Regional

Família agrega cunhada e sobrinhos

Rita de Cássia Cornélio
| Tempo de leitura: 2 min

A família de Edson Rufino Sales, morador da favela Baiano Bomba, no Distrito de Potunduva, tem uma composição diferente das tradicionais. É acrescida de uma irmã da mulher dele, que é separada e três filhos. O quarto filho dela está a caminho. Eles ocupam um barraco de dois cômodos e um banheiro.

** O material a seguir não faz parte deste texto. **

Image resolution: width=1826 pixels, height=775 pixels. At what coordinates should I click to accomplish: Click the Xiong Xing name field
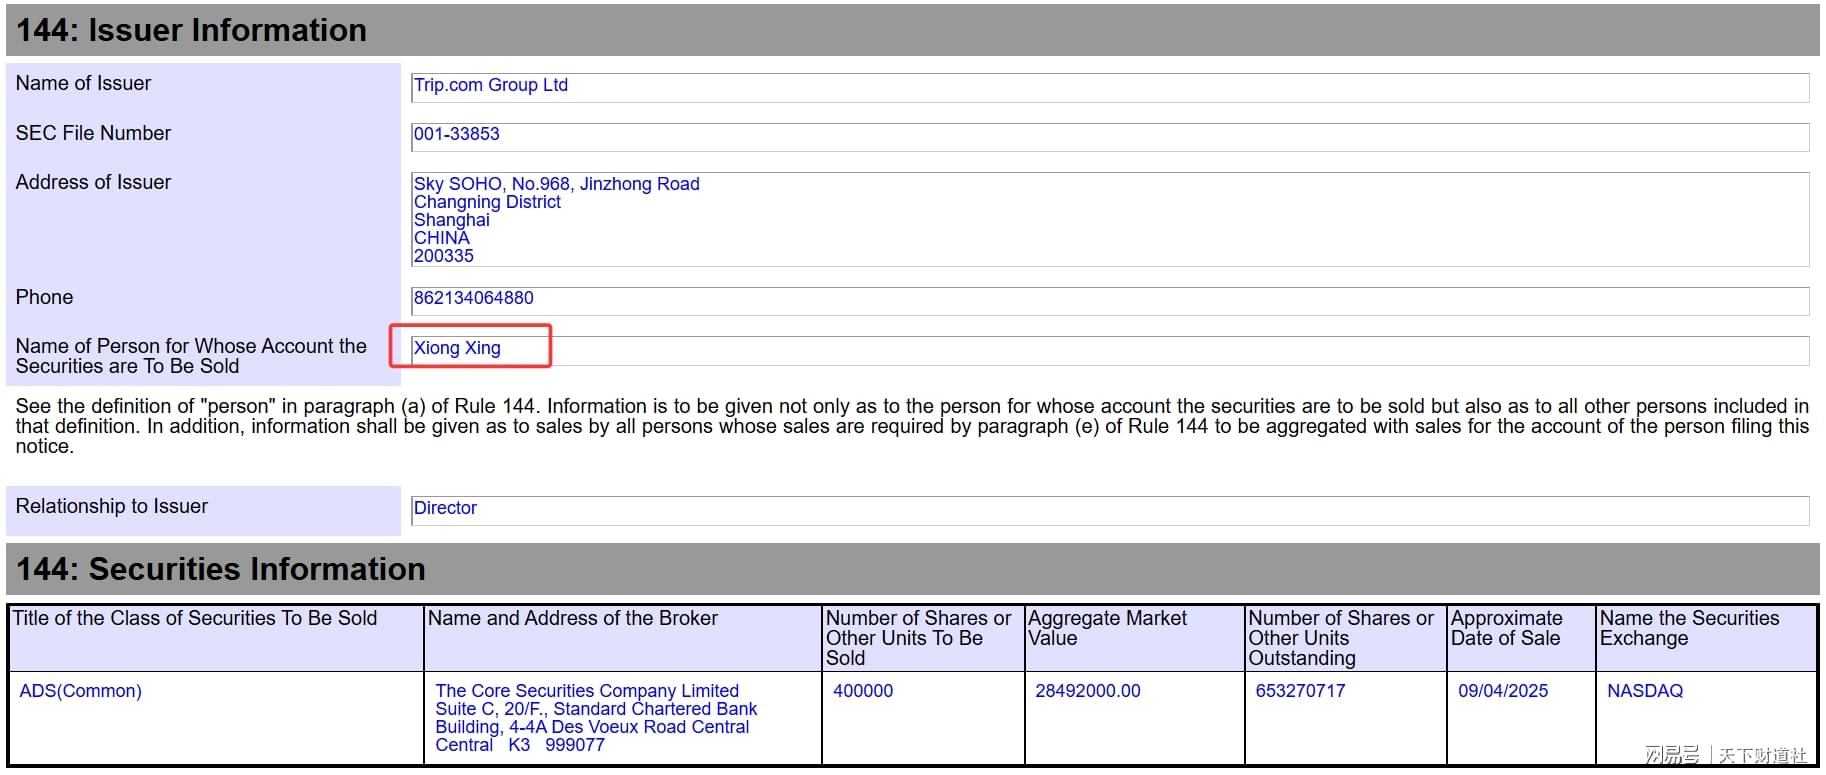1109,349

Oito pessoas, sendo seis crianças, dormem no mesmo quarto. “No período noturno, é um tal de jogar colchão no chão para acomodar os filhos e sobrinhos”, conta a mulher de Edson, Patrícia Dalpino, 23 anos. A situação coloca a privacidade do casal na estaca zero. “Não temos privacidade nenhuma”, confessa.

A única renda é do marido dela, um lavrador. “Nós não temos condições de pagar aluguel. Acredito que na casa vamos ter mais infra-estrutura. As crianças vão ficar menos doentes, porque aqui o córrego passa no fundo da casa e está poluído com esgoto.”

Para Natalina Aparecida de Oliveira, moradora da favela São Vicente I de Agudos, deixar o local não é uma boa. “Eu tenho um bar aqui que sustenta a família na entressafra. Quando eu mudar vou perder o ganho.”

Ela explica que construiu o barraco com madeiras ganhas e que sofre mais no frio. “No calor, falta ventilação; nas baixas temperaturas sobram frestas e o frio castiga mesmo, ainda mais que estamos próximos ao córrego.”

A lavradora Maria Aparecida de Deus acha que a hipótese de mudança ainda é remota. “Faz anos que a prefeitura fala nisso, mas a obra nem começou. Não estou acreditando muito que esse conjunto habitacional vá sair do papel.”

Ela diz que as dificuldades são muitas. “Quando chove, a água entra por baixo da casa e por cima, porque o telhado foi malfeito. As tábuas estão podres e temo que numa tempestade possamos ficar desabrigados.”